╔══
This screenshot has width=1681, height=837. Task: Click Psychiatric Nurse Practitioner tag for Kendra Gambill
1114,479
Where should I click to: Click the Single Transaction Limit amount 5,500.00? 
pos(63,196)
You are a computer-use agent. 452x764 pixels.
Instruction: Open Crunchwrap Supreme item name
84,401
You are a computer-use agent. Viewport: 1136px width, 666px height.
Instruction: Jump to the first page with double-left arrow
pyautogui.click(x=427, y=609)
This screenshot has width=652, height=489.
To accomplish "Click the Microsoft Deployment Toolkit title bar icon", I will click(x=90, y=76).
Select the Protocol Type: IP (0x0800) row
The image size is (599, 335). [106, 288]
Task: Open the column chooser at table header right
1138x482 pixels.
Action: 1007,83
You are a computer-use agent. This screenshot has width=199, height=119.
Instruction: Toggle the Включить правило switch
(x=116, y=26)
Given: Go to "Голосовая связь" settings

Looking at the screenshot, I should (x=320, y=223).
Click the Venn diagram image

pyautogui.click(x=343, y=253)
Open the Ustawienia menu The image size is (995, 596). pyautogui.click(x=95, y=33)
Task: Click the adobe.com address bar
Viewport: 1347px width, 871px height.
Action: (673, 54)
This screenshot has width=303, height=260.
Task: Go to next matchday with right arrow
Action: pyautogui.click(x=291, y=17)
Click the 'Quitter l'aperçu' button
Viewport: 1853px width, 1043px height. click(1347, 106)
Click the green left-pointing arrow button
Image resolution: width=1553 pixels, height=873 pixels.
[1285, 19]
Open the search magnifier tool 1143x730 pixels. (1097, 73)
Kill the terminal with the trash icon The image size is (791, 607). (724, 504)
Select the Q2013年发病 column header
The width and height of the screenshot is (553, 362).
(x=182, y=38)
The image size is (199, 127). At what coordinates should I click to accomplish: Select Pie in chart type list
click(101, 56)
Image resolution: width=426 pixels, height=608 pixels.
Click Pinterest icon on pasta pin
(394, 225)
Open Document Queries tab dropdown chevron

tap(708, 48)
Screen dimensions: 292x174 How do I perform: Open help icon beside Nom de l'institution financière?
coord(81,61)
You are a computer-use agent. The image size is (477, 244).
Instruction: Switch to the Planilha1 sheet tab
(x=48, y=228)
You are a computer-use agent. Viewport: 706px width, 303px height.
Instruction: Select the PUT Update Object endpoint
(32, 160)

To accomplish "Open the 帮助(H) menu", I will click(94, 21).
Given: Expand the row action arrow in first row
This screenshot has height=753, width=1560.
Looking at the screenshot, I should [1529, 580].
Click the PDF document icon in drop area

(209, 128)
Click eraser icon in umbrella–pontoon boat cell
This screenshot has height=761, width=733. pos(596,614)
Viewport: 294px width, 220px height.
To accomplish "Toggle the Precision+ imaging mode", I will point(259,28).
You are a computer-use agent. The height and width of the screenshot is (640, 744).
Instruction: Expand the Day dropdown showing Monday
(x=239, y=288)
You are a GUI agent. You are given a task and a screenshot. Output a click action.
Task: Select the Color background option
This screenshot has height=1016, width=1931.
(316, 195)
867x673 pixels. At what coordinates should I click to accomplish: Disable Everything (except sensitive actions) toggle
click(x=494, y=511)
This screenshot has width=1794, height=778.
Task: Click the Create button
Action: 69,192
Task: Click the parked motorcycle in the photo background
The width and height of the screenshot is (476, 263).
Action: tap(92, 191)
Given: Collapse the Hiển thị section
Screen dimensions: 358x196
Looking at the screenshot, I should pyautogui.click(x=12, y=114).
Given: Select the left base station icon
╚══
◆ **GOAL**
Can you copy every row above, unchanged and in its original order?

◆ **TASK OUTPUT**
This screenshot has width=1681, height=837. Task: Click Psychiatric Nurse Practitioner tag for Kendra Gambill
1114,479
Where should I click to: Click the Single Transaction Limit amount 5,500.00? 
pos(63,196)
You are a computer-use agent. 452x764 pixels.
Instruction: Open Crunchwrap Supreme item name
84,401
You are a computer-use agent. Viewport: 1136px width, 666px height.
Instruction: Jump to the first page with double-left arrow
pyautogui.click(x=427, y=609)
This screenshot has width=652, height=489.
To accomplish "Click the Microsoft Deployment Toolkit title bar icon", I will click(x=90, y=76).
Select the Protocol Type: IP (0x0800) row
The image size is (599, 335). [106, 288]
Task: Open the column chooser at table header right
1138x482 pixels.
Action: 1007,83
You are a computer-use agent. This screenshot has width=199, height=119.
Instruction: Toggle the Включить правило switch
(x=116, y=26)
Given: Go to "Голосовая связь" settings

Looking at the screenshot, I should (x=320, y=223).
Click the Venn diagram image

pyautogui.click(x=343, y=253)
Open the Ustawienia menu The image size is (995, 596). pyautogui.click(x=95, y=33)
Task: Click the adobe.com address bar
Viewport: 1347px width, 871px height.
Action: (673, 54)
This screenshot has width=303, height=260.
Task: Go to next matchday with right arrow
Action: pyautogui.click(x=291, y=17)
Click the 'Quitter l'aperçu' button
Viewport: 1853px width, 1043px height. click(1347, 106)
Click the green left-pointing arrow button
Image resolution: width=1553 pixels, height=873 pixels.
[1285, 19]
Open the search magnifier tool 1143x730 pixels. (1097, 73)
Kill the terminal with the trash icon The image size is (791, 607). (724, 504)
Select the Q2013年发病 column header
The width and height of the screenshot is (553, 362).
(x=182, y=38)
The image size is (199, 127). At what coordinates should I click to accomplish: Select Pie in chart type list
click(101, 56)
Image resolution: width=426 pixels, height=608 pixels.
Click Pinterest icon on pasta pin
(394, 225)
Open Document Queries tab dropdown chevron

tap(708, 48)
Screen dimensions: 292x174 How do I perform: Open help icon beside Nom de l'institution financière?
coord(81,61)
You are a computer-use agent. The image size is (477, 244).
Instruction: Switch to the Planilha1 sheet tab
(x=48, y=228)
You are a computer-use agent. Viewport: 706px width, 303px height.
Instruction: Select the PUT Update Object endpoint
(32, 160)

To accomplish "Open the 帮助(H) menu", I will click(94, 21).
Given: Expand the row action arrow in first row
This screenshot has height=753, width=1560.
Looking at the screenshot, I should [1529, 580].
Click the PDF document icon in drop area

(209, 128)
Click eraser icon in umbrella–pontoon boat cell
This screenshot has height=761, width=733. pos(596,614)
Viewport: 294px width, 220px height.
To accomplish "Toggle the Precision+ imaging mode", I will point(259,28).
You are a computer-use agent. The height and width of the screenshot is (640, 744).
Instruction: Expand the Day dropdown showing Monday
(x=239, y=288)
You are a GUI agent. You are given a task and a screenshot. Output a click action.
Task: Select the Color background option
This screenshot has height=1016, width=1931.
(316, 195)
867x673 pixels. At what coordinates should I click to accomplish: Disable Everything (except sensitive actions) toggle
click(x=494, y=511)
This screenshot has width=1794, height=778.
Task: Click the Create button
Action: 69,192
Task: Click the parked motorcycle in the photo background
The width and height of the screenshot is (476, 263).
Action: tap(92, 191)
Given: Collapse the Hiển thị section
Screen dimensions: 358x196
Looking at the screenshot, I should pyautogui.click(x=12, y=114).
Given: Select the left base station icon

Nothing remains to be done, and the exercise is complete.